Combination of PARP inhibition and irradiation reduces the survival of BRCA1-altered tumor cells. Control or BRCA1 siRNA-transfected MCF7 cells (A) and mouse Brca1-mutant cells (B) were treated with increasing concentrations of AZD2281 in the presence of 3 Gy irradiation and their survival was measured by MTT assay. (C) Survival of MCF7 cells was estimated by MTT assay after treatment with AZD2281 (10 μM), irradiation (3 Gy), or their combination. (D) MTT assays of mouse Brca1-mutant cells after treatment with AZD2281 (Brca1Δ11/Δ1153bp1-/-; 3 μM, Brca1Δ11/Δ11Tp53-/-; 0.3 μM), irradiation (3 Gy), or their combination. The numbers indicate relative survival compared with untreated (vehicle-exposed) controls. Numbers represent means ± SD (*P < 0.05, **P < 0.01). BRCA1 siRNA-transfected MCF7 cells (E) and Brca1Δ11/Δ1153bp1-/- and Brca1Δ11/Δ11Tp53-/- mammary tumor cells (F) were treated as above and their protein expression patterns were analyzed by Western blotting. β-Actin was detected as a loading control.
Combined treatment with irradiation and AZD2281 suppresses the growth of Brca1-mutant breast tumors. (A) Overview of the transplanted mouse model for testing PARP inhibition.
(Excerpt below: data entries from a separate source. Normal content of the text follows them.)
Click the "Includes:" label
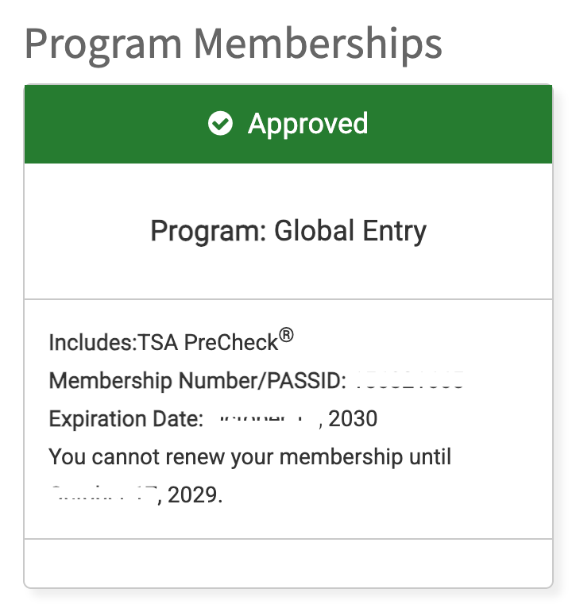 [93, 343]
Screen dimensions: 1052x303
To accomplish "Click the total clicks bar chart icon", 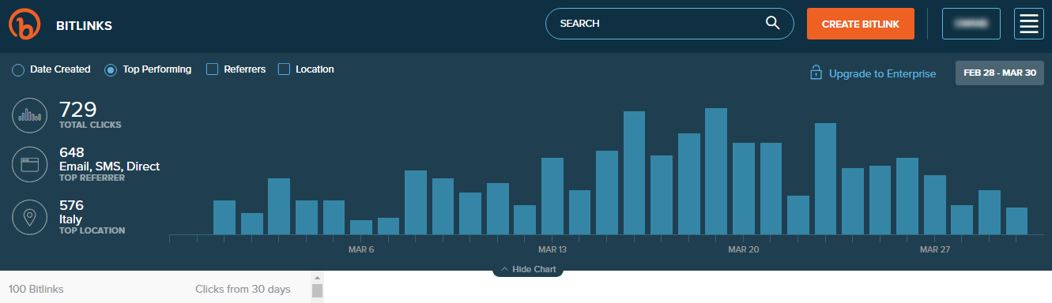I will [x=30, y=116].
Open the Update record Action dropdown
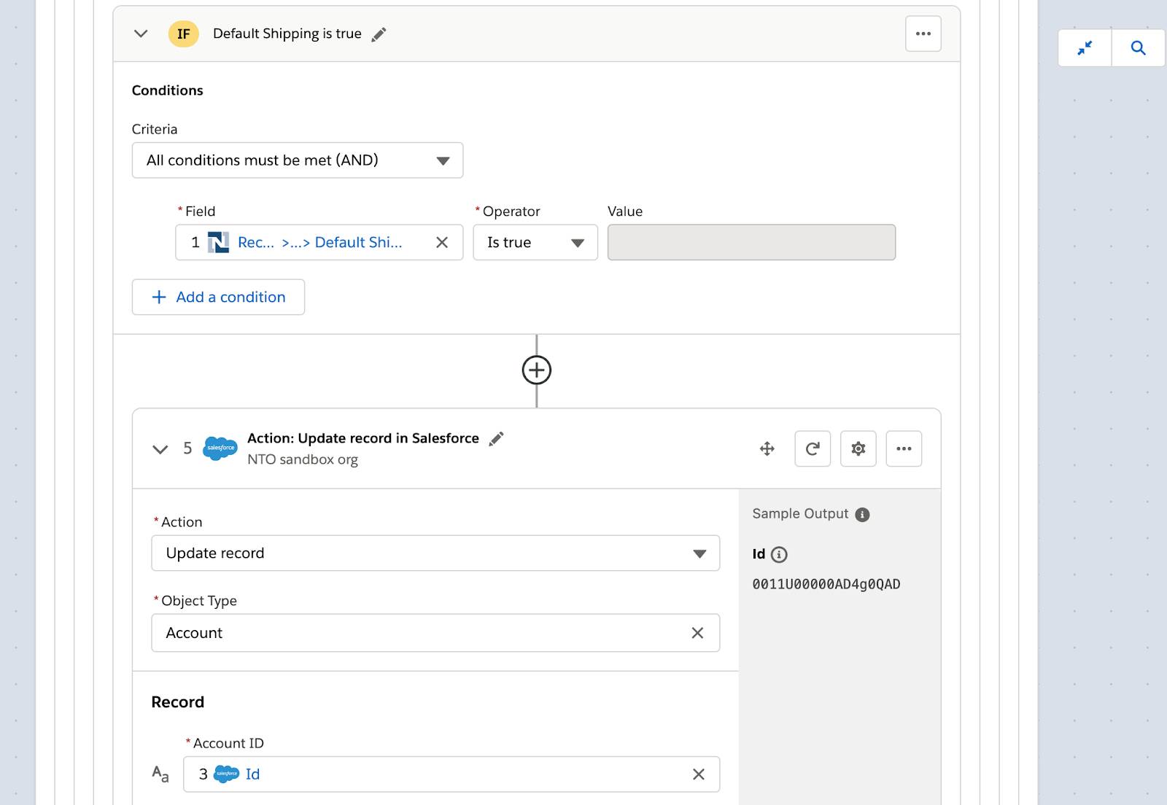Image resolution: width=1167 pixels, height=805 pixels. click(x=435, y=553)
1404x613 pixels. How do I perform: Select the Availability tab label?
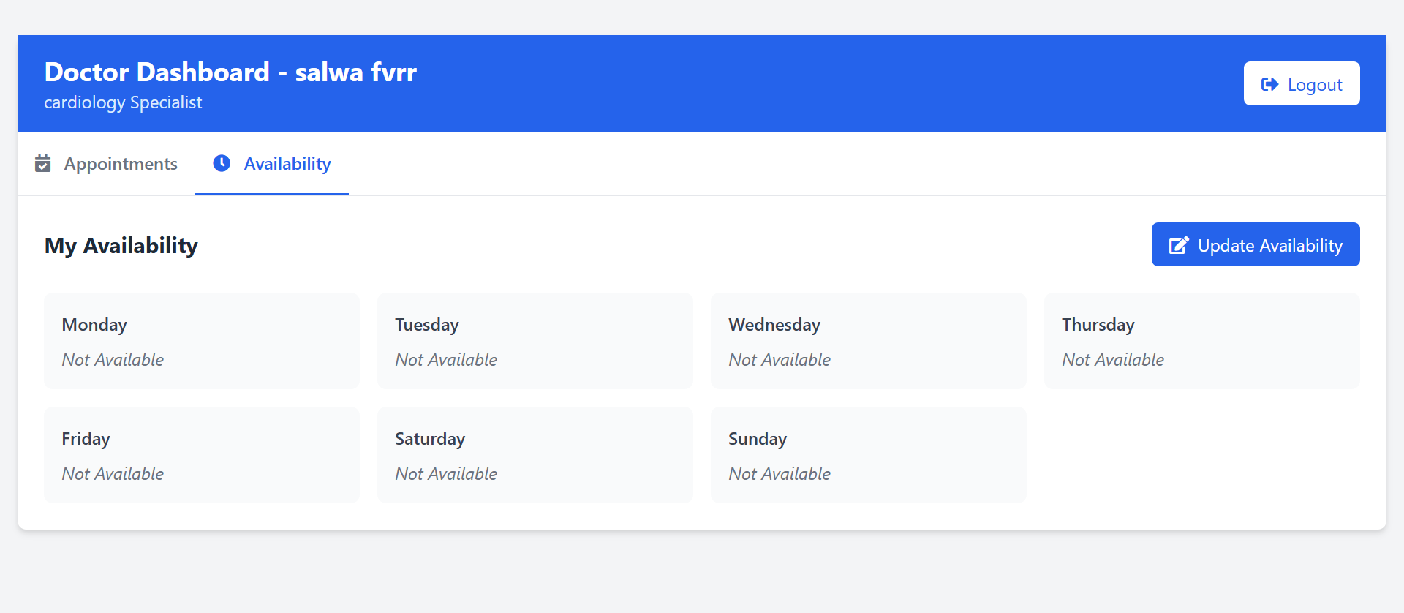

Twelve sets of mammary tumors from Brca1co/coMMTV-Cre mice were orthotopically transplanted into Balb/c-nude mice. Growth of the corresponding tumors in sham-treated mice versus mice treated with AZD2281 (100 mg/kg, oral, 3 times/wk) is shown. When the tumor of any mouse implanted with the same original tumor reached ~3,000 mm3, control and treated mice implanted with the same tumor were sacrificed and examined. (B) Graph shows calculated RTVs (RTV of AZD2281-treated tumor/RTV of sham-treated tumor × 100) for tumors at 1 week after irradiation. (C) Heat map showing alterations of selected genes according the response to AZD2281 in the allograft model (P < 0.01). Tumor samples were sorted with respect to their RTV to highlight correlations with gene expression. (D) Overview of the allograft model and combined treatments. Eight spontaneously developed mammary tumors were collected from Brca1co/coMMTV-Cre mice and transplanted into Balb/c-nude mice. Corresponding tumors grown under mock conditions were compared with those treated with irradiation (10 Gy), AZD2281 (100 mg/kg, oral, 3 times/week), or their combination. After tumors reached ~3,000 mm3, mice were sacrificed and examined. (E) Eight RTVs comparing responses 1 week after treatment with initiation of treatment are shown. (F) Responses of allograft Brca1-mutant mammary tumors depend on treatment modality. Graphs show RTVs between post-treatment and baseline (start of treatment). (G) Graph indicates the time required for tumor volumes to reach 3,000 mm3 (**P < 0.01).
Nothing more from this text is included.